Satu kalimat yang selalu Chik ucapkan adalah “la’ matis tahi“. Jangan enggak ada malu ya, terutama kalau mau menegur sebuah tindakan buruk saya. Setelah menikah baru saya menyadari, wah, ternyata itu pengasuhan yang positif karena Chik selalu berusaha lembut. Menegur, tapi tidak dengan cara yang kasar.
Satu hal yang menjadi perhatian serius saya saat berhaji adalah soal kebersihan. Di tanah haram, terutama pada fasilitas publik seperti masjid dan jalan sangat bersih. Tidak pernah sekali pun saya melihat tumpukan sampah atau mencium aroma tak sedap yang berasal dari sampah. Ke mana mereka membawa sampah-sampah yang cukup banyak itu? Untuk menjawab rasa penasaran itu, akhirnya saya mengirimkan pesan melalui WhatsApp kepada seorang abang kelas yang sudah sangat lama menetap di Arab Saudi. Jawabannya sungguh membuat saya kagum. Pemerintahah Saudi sangat ketat dalam mengontrol sampah dan limbah, terutama untuk menjaga kebersihan di Kota Mekkah dan Kota Madinah.

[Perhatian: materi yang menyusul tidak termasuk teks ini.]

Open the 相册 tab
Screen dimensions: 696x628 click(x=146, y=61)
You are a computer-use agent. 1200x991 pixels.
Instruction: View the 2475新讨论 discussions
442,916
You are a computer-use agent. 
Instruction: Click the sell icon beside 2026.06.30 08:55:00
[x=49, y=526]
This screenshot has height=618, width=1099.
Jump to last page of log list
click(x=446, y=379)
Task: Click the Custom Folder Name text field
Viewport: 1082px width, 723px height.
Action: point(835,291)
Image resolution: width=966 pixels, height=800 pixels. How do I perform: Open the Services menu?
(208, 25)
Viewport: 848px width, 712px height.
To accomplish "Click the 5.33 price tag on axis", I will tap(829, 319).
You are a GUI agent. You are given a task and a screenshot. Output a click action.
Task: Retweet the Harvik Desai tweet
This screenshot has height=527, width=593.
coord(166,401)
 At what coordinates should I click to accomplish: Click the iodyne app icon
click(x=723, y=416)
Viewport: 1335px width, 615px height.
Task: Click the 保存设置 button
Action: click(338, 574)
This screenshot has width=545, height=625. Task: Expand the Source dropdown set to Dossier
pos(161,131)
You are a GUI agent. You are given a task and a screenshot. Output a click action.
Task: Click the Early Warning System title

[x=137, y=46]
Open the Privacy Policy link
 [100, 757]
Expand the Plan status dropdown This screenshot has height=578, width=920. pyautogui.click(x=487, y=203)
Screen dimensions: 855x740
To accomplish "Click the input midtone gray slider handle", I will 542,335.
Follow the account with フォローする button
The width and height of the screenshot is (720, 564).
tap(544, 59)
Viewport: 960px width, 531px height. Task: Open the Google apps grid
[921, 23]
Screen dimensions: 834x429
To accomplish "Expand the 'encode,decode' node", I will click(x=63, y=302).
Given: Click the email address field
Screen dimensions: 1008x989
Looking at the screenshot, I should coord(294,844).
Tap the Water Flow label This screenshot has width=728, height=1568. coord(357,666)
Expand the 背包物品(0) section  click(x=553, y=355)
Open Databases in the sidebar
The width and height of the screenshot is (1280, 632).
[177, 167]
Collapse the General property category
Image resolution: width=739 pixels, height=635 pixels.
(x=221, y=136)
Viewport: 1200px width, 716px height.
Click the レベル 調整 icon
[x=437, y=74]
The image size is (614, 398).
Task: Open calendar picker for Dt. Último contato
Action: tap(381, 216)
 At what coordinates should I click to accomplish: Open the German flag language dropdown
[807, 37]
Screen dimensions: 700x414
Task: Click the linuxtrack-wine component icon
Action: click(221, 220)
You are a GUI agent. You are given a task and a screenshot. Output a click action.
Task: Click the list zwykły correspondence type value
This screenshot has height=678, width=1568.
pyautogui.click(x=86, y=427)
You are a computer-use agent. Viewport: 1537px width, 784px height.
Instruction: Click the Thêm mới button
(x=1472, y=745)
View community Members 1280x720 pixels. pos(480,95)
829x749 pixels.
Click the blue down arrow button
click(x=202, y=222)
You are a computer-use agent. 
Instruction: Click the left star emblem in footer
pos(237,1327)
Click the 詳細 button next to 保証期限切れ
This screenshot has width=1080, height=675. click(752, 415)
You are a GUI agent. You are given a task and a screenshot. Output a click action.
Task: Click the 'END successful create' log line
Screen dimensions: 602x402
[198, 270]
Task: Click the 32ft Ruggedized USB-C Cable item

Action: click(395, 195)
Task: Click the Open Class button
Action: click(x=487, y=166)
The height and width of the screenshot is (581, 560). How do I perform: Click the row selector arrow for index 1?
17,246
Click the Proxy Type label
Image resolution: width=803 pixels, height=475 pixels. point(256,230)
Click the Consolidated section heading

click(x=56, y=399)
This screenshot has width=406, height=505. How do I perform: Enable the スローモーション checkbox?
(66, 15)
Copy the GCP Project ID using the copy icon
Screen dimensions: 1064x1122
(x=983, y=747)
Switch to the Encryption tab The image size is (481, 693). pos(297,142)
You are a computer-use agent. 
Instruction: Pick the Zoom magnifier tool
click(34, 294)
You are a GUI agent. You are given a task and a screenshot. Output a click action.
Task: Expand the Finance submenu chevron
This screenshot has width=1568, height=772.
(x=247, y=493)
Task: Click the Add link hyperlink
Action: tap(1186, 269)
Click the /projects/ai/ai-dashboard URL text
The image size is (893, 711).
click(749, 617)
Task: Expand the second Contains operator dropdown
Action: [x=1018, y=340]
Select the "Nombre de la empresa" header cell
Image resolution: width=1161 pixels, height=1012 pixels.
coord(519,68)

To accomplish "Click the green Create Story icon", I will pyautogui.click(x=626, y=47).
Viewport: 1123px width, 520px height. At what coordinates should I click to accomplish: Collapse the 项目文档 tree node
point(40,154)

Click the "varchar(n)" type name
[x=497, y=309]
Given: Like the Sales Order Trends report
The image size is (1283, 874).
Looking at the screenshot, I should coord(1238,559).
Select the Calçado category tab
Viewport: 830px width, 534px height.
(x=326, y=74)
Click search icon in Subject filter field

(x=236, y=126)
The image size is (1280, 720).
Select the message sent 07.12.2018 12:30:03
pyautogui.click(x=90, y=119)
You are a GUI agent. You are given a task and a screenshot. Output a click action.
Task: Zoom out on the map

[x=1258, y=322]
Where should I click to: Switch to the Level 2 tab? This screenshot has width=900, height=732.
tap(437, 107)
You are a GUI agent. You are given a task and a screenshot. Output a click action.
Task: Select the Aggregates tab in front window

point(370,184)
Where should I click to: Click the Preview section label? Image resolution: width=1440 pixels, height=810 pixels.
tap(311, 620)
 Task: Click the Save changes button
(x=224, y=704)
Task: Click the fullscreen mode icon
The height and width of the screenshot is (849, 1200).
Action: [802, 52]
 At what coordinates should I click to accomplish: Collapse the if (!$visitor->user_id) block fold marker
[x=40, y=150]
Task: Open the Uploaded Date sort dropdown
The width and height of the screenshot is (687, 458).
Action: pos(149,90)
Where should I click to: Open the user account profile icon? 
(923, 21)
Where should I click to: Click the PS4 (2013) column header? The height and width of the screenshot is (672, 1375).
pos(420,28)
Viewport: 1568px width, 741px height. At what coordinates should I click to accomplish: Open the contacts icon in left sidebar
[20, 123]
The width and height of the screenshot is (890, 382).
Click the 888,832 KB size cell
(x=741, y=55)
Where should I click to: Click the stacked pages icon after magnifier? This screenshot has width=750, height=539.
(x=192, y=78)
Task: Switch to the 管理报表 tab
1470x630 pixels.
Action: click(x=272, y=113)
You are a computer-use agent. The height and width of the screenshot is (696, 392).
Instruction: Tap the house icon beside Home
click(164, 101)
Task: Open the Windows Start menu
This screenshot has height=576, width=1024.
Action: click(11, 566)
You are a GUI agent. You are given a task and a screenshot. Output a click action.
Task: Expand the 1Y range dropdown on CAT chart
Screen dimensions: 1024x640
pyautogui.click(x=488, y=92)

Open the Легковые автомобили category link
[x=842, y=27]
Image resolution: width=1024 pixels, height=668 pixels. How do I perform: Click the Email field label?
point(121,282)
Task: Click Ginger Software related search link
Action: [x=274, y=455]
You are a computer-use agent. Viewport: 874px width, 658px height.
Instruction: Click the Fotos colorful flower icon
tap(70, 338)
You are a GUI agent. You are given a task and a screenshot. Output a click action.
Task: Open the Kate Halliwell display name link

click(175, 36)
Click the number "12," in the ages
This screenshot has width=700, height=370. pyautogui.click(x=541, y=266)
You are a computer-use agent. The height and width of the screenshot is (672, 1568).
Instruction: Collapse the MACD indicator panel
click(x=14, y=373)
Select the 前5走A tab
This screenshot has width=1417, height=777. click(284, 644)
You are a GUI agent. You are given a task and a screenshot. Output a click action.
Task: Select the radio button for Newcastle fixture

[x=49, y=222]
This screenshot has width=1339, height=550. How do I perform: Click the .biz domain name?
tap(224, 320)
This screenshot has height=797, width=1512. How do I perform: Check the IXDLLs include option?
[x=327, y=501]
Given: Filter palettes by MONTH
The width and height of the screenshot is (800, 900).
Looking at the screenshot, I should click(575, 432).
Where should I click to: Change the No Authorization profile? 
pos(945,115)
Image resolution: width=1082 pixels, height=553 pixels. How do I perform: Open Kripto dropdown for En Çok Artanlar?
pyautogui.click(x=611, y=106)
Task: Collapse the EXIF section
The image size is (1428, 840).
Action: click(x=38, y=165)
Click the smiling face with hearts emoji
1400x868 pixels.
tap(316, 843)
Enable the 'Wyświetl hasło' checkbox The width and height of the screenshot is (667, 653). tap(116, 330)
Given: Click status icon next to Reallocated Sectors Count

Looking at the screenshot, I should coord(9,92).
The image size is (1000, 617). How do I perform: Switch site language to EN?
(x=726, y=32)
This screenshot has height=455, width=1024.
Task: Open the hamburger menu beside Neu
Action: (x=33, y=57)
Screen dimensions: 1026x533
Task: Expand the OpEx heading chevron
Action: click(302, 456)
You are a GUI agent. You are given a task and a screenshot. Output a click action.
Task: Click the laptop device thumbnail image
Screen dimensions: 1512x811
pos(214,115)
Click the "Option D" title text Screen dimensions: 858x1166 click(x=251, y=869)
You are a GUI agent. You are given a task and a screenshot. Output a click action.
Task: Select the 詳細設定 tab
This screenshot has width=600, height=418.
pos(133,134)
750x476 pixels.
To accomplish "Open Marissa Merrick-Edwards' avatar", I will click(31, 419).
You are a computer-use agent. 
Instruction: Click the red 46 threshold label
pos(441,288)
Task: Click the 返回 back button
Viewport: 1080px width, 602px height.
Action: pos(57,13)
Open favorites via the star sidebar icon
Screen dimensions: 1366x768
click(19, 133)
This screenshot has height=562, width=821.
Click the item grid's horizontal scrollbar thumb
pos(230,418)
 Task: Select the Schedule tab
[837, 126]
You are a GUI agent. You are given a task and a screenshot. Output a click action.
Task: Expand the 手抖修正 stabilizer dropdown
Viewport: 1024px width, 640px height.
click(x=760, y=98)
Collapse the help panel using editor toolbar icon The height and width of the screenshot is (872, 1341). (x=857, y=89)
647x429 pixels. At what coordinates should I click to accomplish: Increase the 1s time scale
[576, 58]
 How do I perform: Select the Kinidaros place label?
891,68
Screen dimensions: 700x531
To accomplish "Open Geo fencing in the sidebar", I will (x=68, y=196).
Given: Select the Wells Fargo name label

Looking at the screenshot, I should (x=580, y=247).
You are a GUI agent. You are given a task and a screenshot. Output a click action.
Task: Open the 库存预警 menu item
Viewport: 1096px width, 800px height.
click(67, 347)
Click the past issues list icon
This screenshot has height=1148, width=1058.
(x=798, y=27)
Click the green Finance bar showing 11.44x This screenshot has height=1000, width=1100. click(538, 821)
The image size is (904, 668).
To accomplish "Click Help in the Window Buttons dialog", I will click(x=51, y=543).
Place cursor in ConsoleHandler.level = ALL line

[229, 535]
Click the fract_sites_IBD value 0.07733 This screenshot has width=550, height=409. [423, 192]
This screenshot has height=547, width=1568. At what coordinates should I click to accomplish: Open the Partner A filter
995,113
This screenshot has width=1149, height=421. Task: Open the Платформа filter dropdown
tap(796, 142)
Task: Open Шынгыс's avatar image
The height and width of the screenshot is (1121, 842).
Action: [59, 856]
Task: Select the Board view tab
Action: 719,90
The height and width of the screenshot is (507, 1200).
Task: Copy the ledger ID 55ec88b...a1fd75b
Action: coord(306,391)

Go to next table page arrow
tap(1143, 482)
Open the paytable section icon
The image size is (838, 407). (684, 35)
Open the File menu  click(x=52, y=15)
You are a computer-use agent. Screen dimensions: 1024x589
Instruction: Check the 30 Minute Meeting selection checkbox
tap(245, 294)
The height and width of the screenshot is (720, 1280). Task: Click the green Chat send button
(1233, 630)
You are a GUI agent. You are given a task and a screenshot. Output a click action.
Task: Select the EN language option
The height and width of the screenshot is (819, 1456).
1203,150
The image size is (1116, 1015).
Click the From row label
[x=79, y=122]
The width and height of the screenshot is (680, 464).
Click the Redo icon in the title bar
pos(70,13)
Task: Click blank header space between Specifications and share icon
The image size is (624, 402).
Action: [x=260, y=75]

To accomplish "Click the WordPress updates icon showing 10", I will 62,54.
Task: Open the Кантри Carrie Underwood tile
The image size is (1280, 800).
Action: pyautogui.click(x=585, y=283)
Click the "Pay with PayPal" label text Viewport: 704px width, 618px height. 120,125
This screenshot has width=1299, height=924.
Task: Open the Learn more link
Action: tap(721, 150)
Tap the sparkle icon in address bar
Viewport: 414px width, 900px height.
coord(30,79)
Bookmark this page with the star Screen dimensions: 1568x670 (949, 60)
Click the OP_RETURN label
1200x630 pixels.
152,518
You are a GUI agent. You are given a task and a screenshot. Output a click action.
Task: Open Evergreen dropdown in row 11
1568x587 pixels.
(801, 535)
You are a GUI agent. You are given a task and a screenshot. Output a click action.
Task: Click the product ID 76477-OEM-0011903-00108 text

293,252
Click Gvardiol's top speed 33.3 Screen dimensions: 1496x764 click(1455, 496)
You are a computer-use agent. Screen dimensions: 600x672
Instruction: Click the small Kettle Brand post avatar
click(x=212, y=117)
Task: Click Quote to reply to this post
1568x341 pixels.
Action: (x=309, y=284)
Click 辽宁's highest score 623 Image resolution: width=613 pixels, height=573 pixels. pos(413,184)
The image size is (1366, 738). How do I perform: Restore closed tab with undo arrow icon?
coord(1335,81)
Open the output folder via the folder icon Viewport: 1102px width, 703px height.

Setiap tahunnya negara Saudi menghasilkan sampah sekitar 106 juta ton. Bagi Saudi, sampah tersebut bukannya menjadi beban, malah menjadi uang masuk. Salah satu sumber produktif yang menghasilkan lembar-lembar rial. Berdasarkan penjelasan abang kelas saya, ada sekitar Rp457 triliun pemasukan yang diperoleh Pemerintah Saudi dari sampah dan limbah. Sambil bercanda ia mengatakan dengan jumlah itu bisa membangun IKN. Dana yang besar itu bersumber dari beberapa klaster, seperti dari penangangan sampah yang dihasilkan dari retribusi sampah, hasil pengolahan sampah daur ulang, dan sampah padat. Pengelolaan sampah dan limbah di Saudi ternyata bisa membuka lahan pekerjaan baru yang bisa menyerap hingga 77 ribu tenaga kerja.
Alangkah kerennya kalau pemerintah kita juga bisa berinovasi seperti itu. Karena semakin hari, semakin bertambah jumlah pengangguran di daerah kita. Tak terkecuali para pengangguran akademik yang bisa menimbulkan banyak masalah. Kerentanan ekonomi pada individu atau kelompok masyarakat dapat memicu meningkatnya angka kekerasan dalam rumah tangga, bahkan pemerkosaan terhadap anak yang dilakukan oleh ayah kandung atau orang terdekat. Ironisnya lagi, anak-anak yang dibesarkan dalam kondisi ekonomi keluarga yang buruk terpaksa harus bekerja di usia dini. Hal ini memicu mereka untuk mengemis atau melakukan pekerjaan berat. Beban hidup telah merampas hak-hak dasar anak untuk bersekolah, bermain, atau beristirahat.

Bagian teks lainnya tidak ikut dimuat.